La 13e session ordinaire du Comité de pilotage programme des réformes économiques et financières de la CEMAC (PREF-CEMAC) s’est ouverte le 16 avril 2021. Cette rencontre s’est tenue par visioconférence. Occasion a donc été donnée aux participants, d’évaluer la mise en œuvre dudit PREF-CEMAC, sur la période 2017-2020.
Un bilan flatteur
Prenant la parole à cette cérémonie d’ouverture, le président de la Commission CEMAC, le Pr. Daniel Ona Ondo a égrené les acquis dudit programme qui ont eu un impact positif sur le redressement des économies de la communauté.
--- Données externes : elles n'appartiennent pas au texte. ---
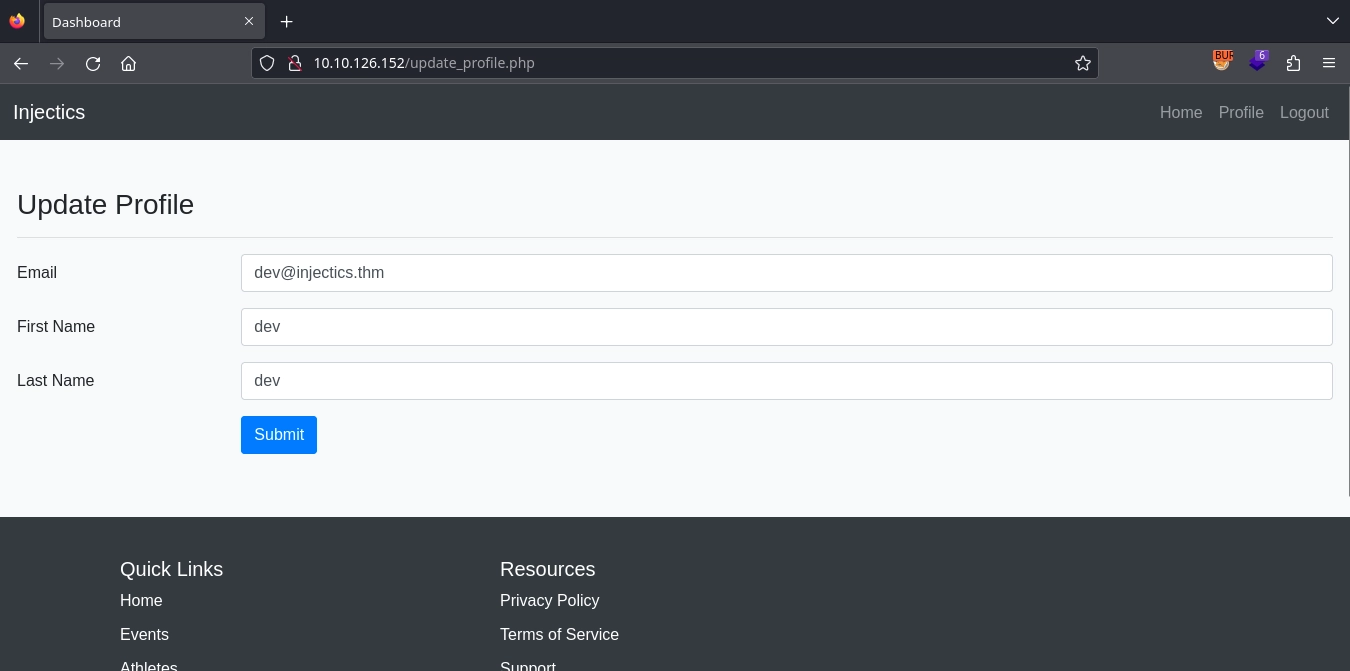Submit the Update Profile form
This screenshot has height=671, width=1350.
279,435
Dans ce cadre, il a, entre autre mentionné « l’amélioration de la qualité de la dépense publique dans les États, l’élargissement de l’assiette fiscale, la reconstitution du niveau de nos réserves de change, la poursuite des négociations avec les principales sociétés exploitant les ressources naturelles dans la zone CEMAC en vue du rapatriement des recettes d’exportation. »
A ce registre, il a ajouté, « l’organisation d’une table ronde les 16 et 17 novembre 2020 à Paris pour la mobilisation des financements des projets intégrateurs, la fusion effective des deux marchés financiers de la sous-région, la mise en œuvre effective de la libre circulation des personnes et des biens ainsi que l’application des programmes économiques et financiers soutenus par le FMI par tous les pays de la sous-région ».
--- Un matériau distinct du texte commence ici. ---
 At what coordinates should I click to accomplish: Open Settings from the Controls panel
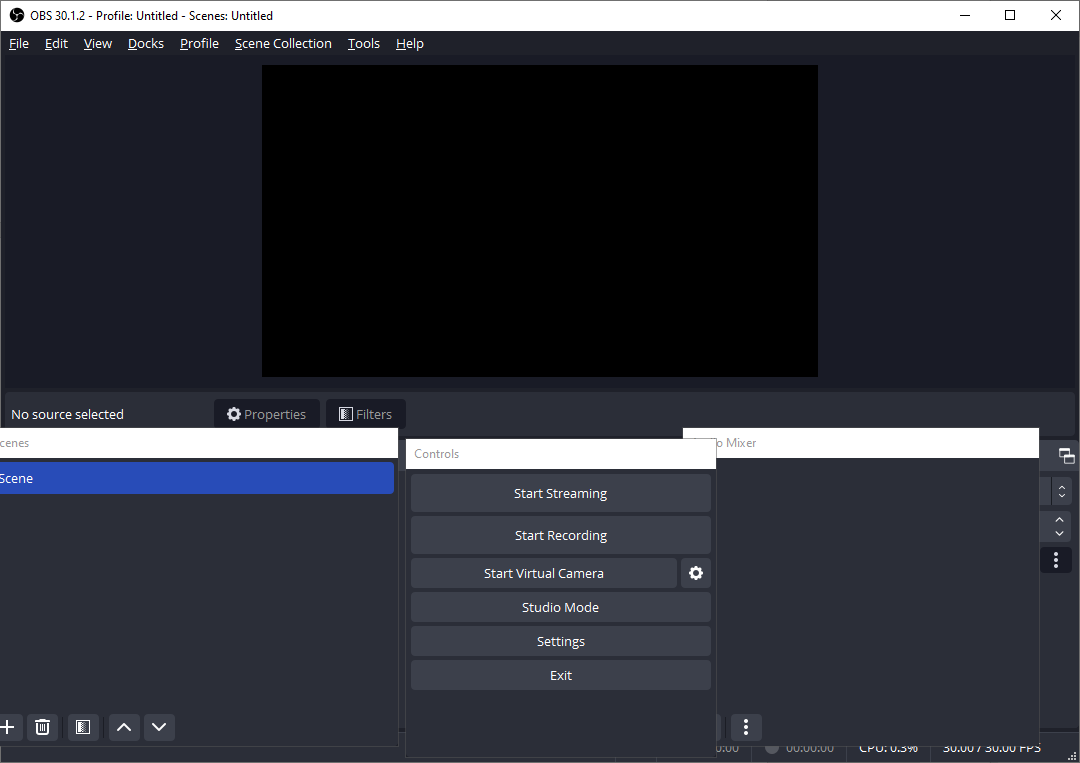coord(560,641)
Autrement dit, selon le patron de la Commission CEMAC, « Le rapport annuel 2020 du PREF-CEMAC indique un taux de réalisation globale de 66,3% sur l’ensemble des piliers du Programme sur la période 2017-2020 ».
Léger bémol
Daniel Ona Ondo a également souligné les difficultés qui ont émaillé ce programme. Il a notamment cité les nouvelles situations de crise, liées notamment à la pandémie de la COVID-19 et à la chute des cours du pétrole qui sont malheureusement apparues en 2020. Lesquelles ont eu pour conséquence, de remettre à l’épreuve les équilibres fragiles des économies de la sous-région qui sortaient à peine d’une précédente crise.
Ainsi, selon lui, « la sous-région a connu une récession en 2020 alors qu’elle avait précédemment enregistré une croissance positive en 2018 et en 2019. Il en est de même des agrégats budgétaires et des comptes extérieurs qui ont connu une dégradation conséquente en 2020 », a-t-il ajouté.
Malgré tout, « du fait de l’accentuation des risques entourant les perspectives macroéconomiques à court terme de la sous-région, les actions à réaliser, conformément aux résolutions prises au Sommet de Malabo de juillet 2016 et au cours de la Conférence des Chefs d’État de la CEMAC en décembre 2016 à Yaoundé sont toujours d’actualité urgente et méritent d’être renforcées », a conclu Daniel Ona Ondo.